Il sacerdote-presbitero è fratello

Dovrete poi coltivare rapporti di fraternità con gli altri presbiteri, con i fedeli e con tutti gli uomini che incontrerete. Con i sacerdoti, siete chiamati a vivere la «fraternità sacramentale»; con i fedeli, dovrete testimoniare la stessa fede e la stessa grazia battesimale; con ogni uomo, partecipando alla vita di ognuno. Fate vostro l’incipit della Gaudium et spes: «Le gioie e le speranze, le tristezze e le angosce degli uomini d’oggi, dei poveri soprattutto e di tutti coloro che soffrono, sono pure le gioie e le speranze, le tristezze e le angosce dei discepoli di Cristo, e nulla vi è di genuinamente umano che non trovi eco nel loro cuore»[17].

Siate soprattutto misericordiosi con tutti: «L’uomo misericordioso – scrive san Giovanni Crisostomo – è un porto per chi è nel bisogno: il porto accoglie e libera dal pericolo tutti i naufraghi; siano essi malfattori, buoni, o siano come siano (…) il porto li mette al riparo all’interno della sua insenatura.

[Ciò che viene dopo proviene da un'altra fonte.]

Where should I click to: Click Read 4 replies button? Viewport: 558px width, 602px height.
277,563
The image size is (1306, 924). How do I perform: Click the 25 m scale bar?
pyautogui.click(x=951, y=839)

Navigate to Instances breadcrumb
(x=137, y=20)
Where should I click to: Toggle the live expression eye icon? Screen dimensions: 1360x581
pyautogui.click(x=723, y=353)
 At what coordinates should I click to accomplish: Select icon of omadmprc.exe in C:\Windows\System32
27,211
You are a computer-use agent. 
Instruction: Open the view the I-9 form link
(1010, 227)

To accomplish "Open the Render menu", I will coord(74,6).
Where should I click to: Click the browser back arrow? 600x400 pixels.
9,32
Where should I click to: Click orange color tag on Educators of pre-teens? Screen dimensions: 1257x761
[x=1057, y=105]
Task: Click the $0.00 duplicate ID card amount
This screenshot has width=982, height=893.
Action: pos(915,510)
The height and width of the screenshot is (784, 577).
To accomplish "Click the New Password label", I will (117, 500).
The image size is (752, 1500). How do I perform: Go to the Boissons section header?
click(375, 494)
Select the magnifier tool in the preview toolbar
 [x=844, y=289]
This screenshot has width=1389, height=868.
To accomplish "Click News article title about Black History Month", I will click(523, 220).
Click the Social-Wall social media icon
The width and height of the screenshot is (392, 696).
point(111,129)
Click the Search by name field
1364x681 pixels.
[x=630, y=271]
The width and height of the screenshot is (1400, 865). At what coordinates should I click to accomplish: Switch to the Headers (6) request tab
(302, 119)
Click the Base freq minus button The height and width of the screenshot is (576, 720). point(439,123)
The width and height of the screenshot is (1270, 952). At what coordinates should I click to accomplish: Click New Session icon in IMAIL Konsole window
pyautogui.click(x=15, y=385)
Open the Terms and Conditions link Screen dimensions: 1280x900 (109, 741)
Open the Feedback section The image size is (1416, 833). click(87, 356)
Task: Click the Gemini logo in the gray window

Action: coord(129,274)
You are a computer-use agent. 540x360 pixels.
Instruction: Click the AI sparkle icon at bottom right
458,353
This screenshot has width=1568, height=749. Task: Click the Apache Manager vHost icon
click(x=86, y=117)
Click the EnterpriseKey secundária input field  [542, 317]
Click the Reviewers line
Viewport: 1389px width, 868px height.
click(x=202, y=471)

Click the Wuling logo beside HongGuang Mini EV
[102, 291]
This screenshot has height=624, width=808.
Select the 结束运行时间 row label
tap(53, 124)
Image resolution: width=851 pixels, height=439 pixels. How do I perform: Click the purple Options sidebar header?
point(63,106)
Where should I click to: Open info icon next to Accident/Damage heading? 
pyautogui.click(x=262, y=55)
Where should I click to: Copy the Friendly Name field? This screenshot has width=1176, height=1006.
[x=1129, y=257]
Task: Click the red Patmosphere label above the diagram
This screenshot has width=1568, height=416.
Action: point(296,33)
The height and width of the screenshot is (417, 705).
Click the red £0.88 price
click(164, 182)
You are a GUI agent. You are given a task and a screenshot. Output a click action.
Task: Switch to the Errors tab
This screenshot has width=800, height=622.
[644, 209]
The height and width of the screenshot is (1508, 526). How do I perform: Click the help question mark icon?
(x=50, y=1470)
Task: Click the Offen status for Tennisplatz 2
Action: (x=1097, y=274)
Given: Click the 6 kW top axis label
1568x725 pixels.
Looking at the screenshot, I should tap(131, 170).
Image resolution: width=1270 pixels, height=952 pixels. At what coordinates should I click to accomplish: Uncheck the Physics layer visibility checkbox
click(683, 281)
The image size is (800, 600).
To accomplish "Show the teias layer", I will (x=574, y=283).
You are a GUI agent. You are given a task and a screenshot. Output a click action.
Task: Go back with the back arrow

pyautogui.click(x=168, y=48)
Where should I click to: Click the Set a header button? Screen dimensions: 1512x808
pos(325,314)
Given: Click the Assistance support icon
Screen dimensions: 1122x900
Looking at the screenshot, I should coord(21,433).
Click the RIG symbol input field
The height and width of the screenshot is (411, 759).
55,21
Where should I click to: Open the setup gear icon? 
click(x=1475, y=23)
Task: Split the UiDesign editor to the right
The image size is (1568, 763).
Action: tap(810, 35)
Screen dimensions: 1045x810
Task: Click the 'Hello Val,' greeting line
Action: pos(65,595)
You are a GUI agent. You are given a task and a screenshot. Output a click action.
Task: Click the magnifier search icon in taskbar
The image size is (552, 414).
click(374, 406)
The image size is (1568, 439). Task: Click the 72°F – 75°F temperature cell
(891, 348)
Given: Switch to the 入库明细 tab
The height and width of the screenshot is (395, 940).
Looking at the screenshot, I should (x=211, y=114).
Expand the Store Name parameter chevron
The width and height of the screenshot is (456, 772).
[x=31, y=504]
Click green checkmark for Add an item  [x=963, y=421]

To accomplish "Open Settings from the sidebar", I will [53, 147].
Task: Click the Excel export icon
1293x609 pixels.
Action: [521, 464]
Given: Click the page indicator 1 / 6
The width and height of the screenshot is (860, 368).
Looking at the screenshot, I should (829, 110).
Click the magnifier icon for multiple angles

Anche tu, dunque, quando vedi in terra un uomo che ha sofferto il naufragio della povertà, non giudicare, non chiedere conto della sua condotta, ma liberalo dalla sventura»[18].

Cari Giacomo, Matteo e Alessandro, ho delineato sinteticamente la vostra dignità sacerdotale e la vostra missione pastorale. Rendete grazie al Signore che vi ha chiamati a seguirlo più da vicino e vivete tutta la vostra vita in conformità all’amore con il quale egli vi ha amati.


[1] Introdotta da Pio XI, con l’enciclica Quas primas (“Sulla Regalità di Cristo”) l’11 dicembre 1925, la celebrazione è stata spostata dall’ultima domenica di ottobre all’ultima domenica dell’anno liturgico.

[2] Cfr. M. Magrassi, Cristo ieri oggi sempre. La pedagogia della Chiesa-Madre nell’anno liturgico, Ecumenica Editrice, Bari 1978.

[3] O. Casel, Il mistero del culto cristiano, Borla, Roma 1985, pp. 95-96.

[4] Pio XII, Mediator Dei, Parte II, Pentecoste.

[5] Cfr. C. Valenziano, L’anello della sposa. La celebrazione dell’eucaristia, Magnano, Qiqajon 1993; Id., L’anello della sposa. Mistagogia eucaristica, 2 voll., CLV-Edizioni Liturgiche, Roma 2005.

[6] Per questo aspetto cfr. Benedetto XVI, Che cos’è il cristianesimo. Quasi un testamento spirituale, Mondadori, Milano 2023, pp. 100-110.

[7] Giovani Paolo II, Pastores dabo vobis, 12.

[8] Cfr. ivi.

[9] Francesco d’Assisi, Lettera ai fedeli, Fonti Francescane, 178, 2.

[10] Cfr.  V. Angiuli, La parrocchia, comunità che educa con gioia e passione, VivereIn, Roma-Monopoli, 2020, n. 68, p. 82

[11] Cfr. G. Meiattini, Innanzitutto figli. Nascere, sposarsi, generare, La Scala, Noci 2015.

[12]  Cfr. Concilio Vaticano I,I Presbyterorum ordinis, 16; Paolo VI, Sacerdotalis caelibatus, 56.

[13] Clemente Alessandrino, Stromata, 1. III.

[14] Agostino, Discorsi, 72 A, 8.

[15] Concilio Vaticano II, Lumen gentium, 64.

[16] Per il testo latino cfr. J. Leclercq e H. M. Rochais (a cura di), Opera Omnia S. Bernardi, Romae editiones Cistercienses, 1968, vol. V, pp 275-288. Per il testo italiano cfr. L. Gambero (a cura di), Testi Mariani del secondo millennio, Roma, Città Nuova, 1996, vol. III, pp. 248-260.

[17] Concilio Vaticano II, Gaudium et spes, 1.

[18] Giovanni Crisostomo, Discorsi sul povero Lazzaro, II, 5.